Как можно не узнать собственное детище? Конечно, явленное на свет не только моими стараниями, а напополам с деревянщиком, но зачатие, можно сказать, целиком лежит на моей совести. Хотя, не буду лукавить: не запоминал, на что похожи кубики, на гранях которых я царапал руны. По звуку отличу из сотни, а на вид…
— Узнаешь? — Повторил первый из допросчиков и единственный, удостоивший меня разговором.

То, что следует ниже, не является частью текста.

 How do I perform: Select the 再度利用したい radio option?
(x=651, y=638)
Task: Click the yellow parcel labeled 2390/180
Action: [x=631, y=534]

Они заявились почти сразу же после того, как ко мне вернулось сознание, и складывалось впечатление: ждали неподалеку, а не получали весть от кого-то из служек. Одеяло было немилосердно сорвано и брошено на пол, а я поднят с постели и водружен на шаткий стул. Второго предмета мебели для сидения в комнате не наблюдалось, но и не особенно требовалось: человек из Плеча надзора, справедливо рассудив, что, глядя сверху вниз, произведет более грозное впечатление, встал рядом со столиком, на который и выложил одну за другой пять игральных костей. Выкладка совершалась медленно, со значением, и каждый кубик прежде ладонью припечатывался к деревянной поверхности на долгий вдох, и только потом выставлялся на обозрение. Но, честно говоря, мне было куда интереснее рассматривать неожиданных пришлецов, одетых без малейшего намека на принадлежность к покойной управе. Этакая смесь одежды добропорядочных жителей Нэйвоса и лихих людей с улиц северной столицы: толстое шерстяное полотно соседствовало с кожей, усыпанной мелкими стальными заклепками, что должно с одной стороны не вызывать излишних волнений, а с другой — внушать неосознанное уважение. Наверное. Может быть…
Длинные сальные пряди волос, чей природный цвет не поддавался определению, качнулись перед моим лицом, когда допросчик нагнулся и спросил, подпуская в голос еще больше проникновенной доброты, чем прежде:
— Выбирай: или ты глухой, или немой от рождения, но прикидываться тугодумом, право, поздновато.